Abbas Envisions Palestinian State Without Jews

YERUSHALAYIM
Palestinian Authority President Mahmoud Abbas said he doesn’t want a single Israeli in his future state.(Issam Rimawi / Flash90)
Palestinian Authority President Mahmoud Abbas said he doesn’t want a single Israeli in his future state.(Issam Rimawi / Flash90)

It was not the first time that a Palestinian leader called publicly for a state without Jews, but the timing of Palestinian Authority President Mahmoud Abbas’s “Judenrein” declaration — immediately ahead of the revived peace talks in Washington — sent a shudder through an already shaky peace conference.

The remark was made in the context of security guarantees. “In a final resolution, we would not see the presence of a single Israeli — civilian or soldier — on our lands,” Abbas said in a briefing to mostly Egyptian journalists. “An international, multinational presence like in Sinai, Lebanon and Syria, we are with that,” he said.

Israel seeks a military presence in Yehudah and Shomron and at the border with Jordan to prevent any smuggling of weapons that could be used against it.

There was no official Israeli reaction, but on Tuesday at a Knesset conference on anti-Semitism, Foreign Affairs and Defense Committee chairman Avigdor Lieberman (Likud-Beiteinu) took the opportunity to recall Abbas’s Holocaust denial record, saying he keeps a copy of Abbas’s book — which purports to connect Zionism and Nazism and has a Star of David and a swastika on its cover — in his office.

“I don’t know why, now that we’re all so excited about the peace process, no one remembered to mention it. Abbas never took his words back or apologized,” Lieberman noted.

Other participants, including Jewish Agency chairman Natan Sharansky and Jewish Home leader Naftali Bennett, similarly condemned the Abbas remark.

It was not the only comment boding ill for the peace process.

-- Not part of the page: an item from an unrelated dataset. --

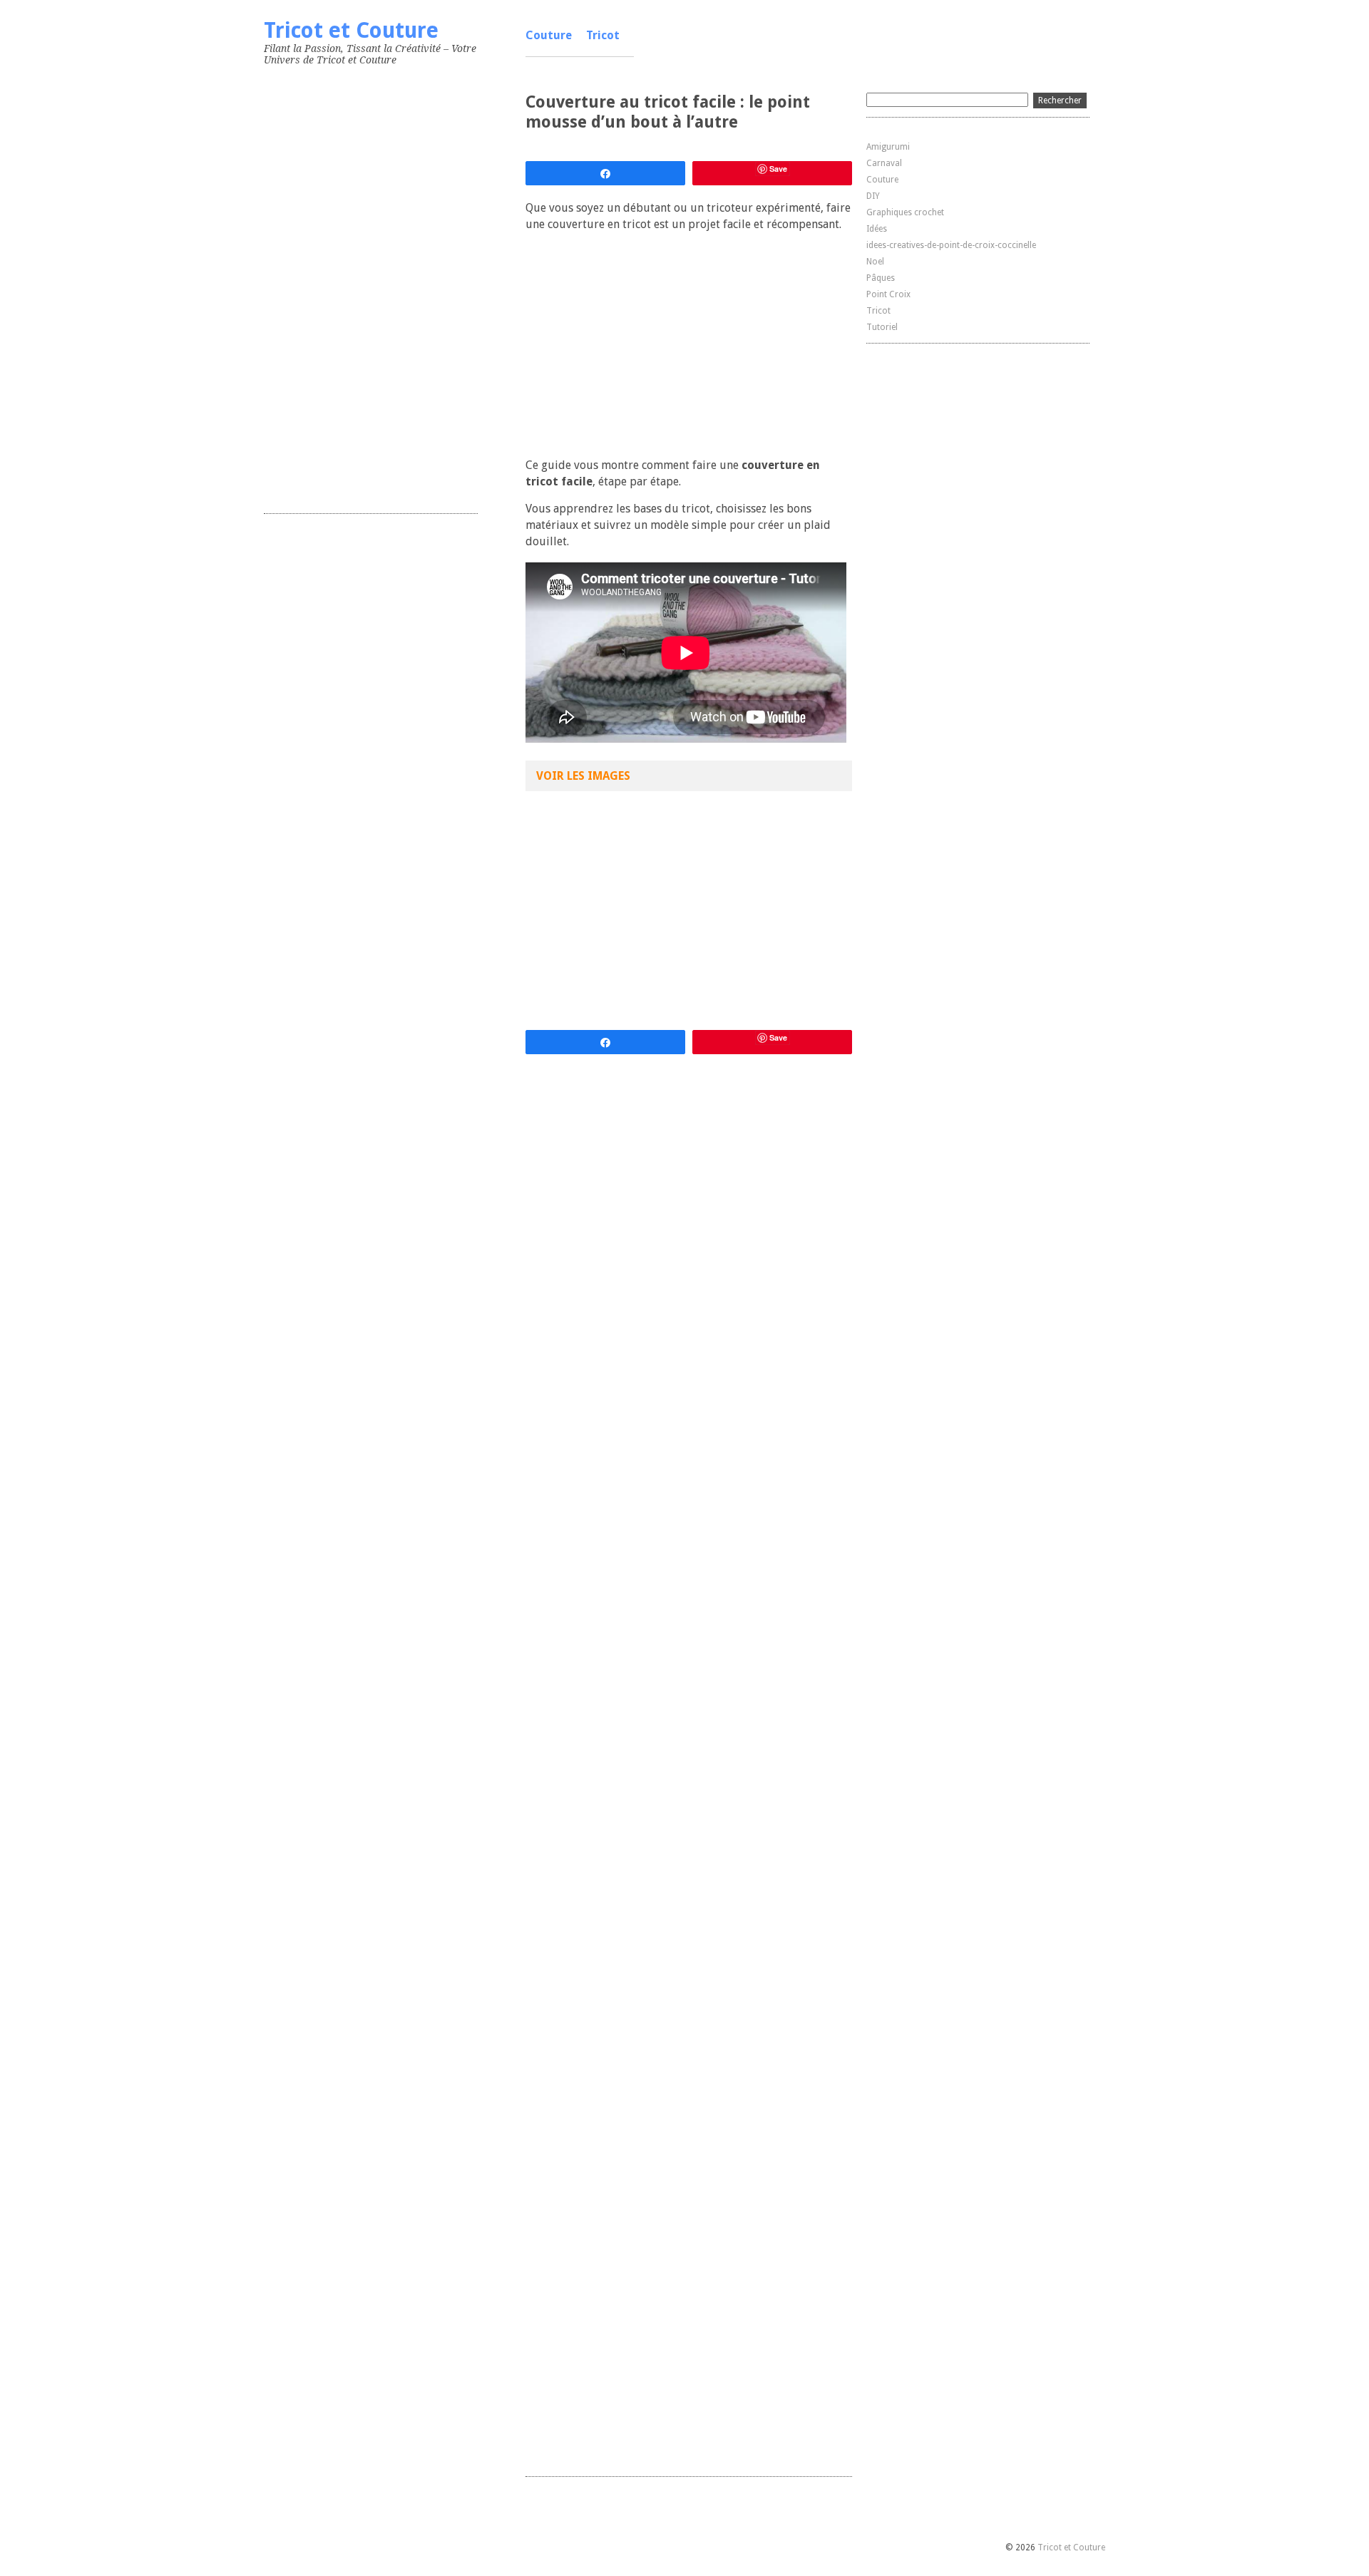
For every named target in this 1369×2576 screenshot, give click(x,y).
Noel (875, 262)
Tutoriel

On the future of Jewish communities in Yehudah and Shomron and the status of Yerushalayim, Abbas indicated that the give-and-take of negotiations would be mostly take and very little give.

“We’ve already made all the necessary concessions,” he said, and rejected the notion he would agree to let Israel freeze construction in more remote parts of Yehudah and Shomron while continuing to build in the larger and more populous “blocks” closer to the 1967 lines.

“There was a request, ‘We’ll only build here, what do you think?’ If I agreed, I would legitimize all the rest … I said no. I said out loud and in writing that, to us, [they’re] in their entirety illegitimate. East Yerushalayim is the capital of the state of Palestine … if there were and must be some kind of small exchange [of land] equal in size and value, we are ready to discuss this — no more, no less,” he said.

Asked if the Americans may try to get Israel to agree to a de facto freeze, the president smiled and declined to answer, Ynet reported.

His comments were made despite Kerry’s wish that both sides refrain from talking publicly about issues.

Meanwhile, Defense Minister Moshe Yaalon alluded on Monday to unpublicized considerations that led to Israel’s decision to release Palestinian terrorists.

Speaking at the IDF’s absorption base for new draftees at Tel Hashomer, Yaalon said, “Releasing prisoners came as a result of choosing a bad option over a worse option … We reached the decision to avoid the worse [option]. Many strategic considerations, which may be revealed in the future, stood behind this, and hence we must go forward with a release of pre-Oslo prisoners.”

Some analysts have suggested that Israel agreed to the release in order to secure American support in a potential military confrontation with Iran, The Jerusalem Post reported.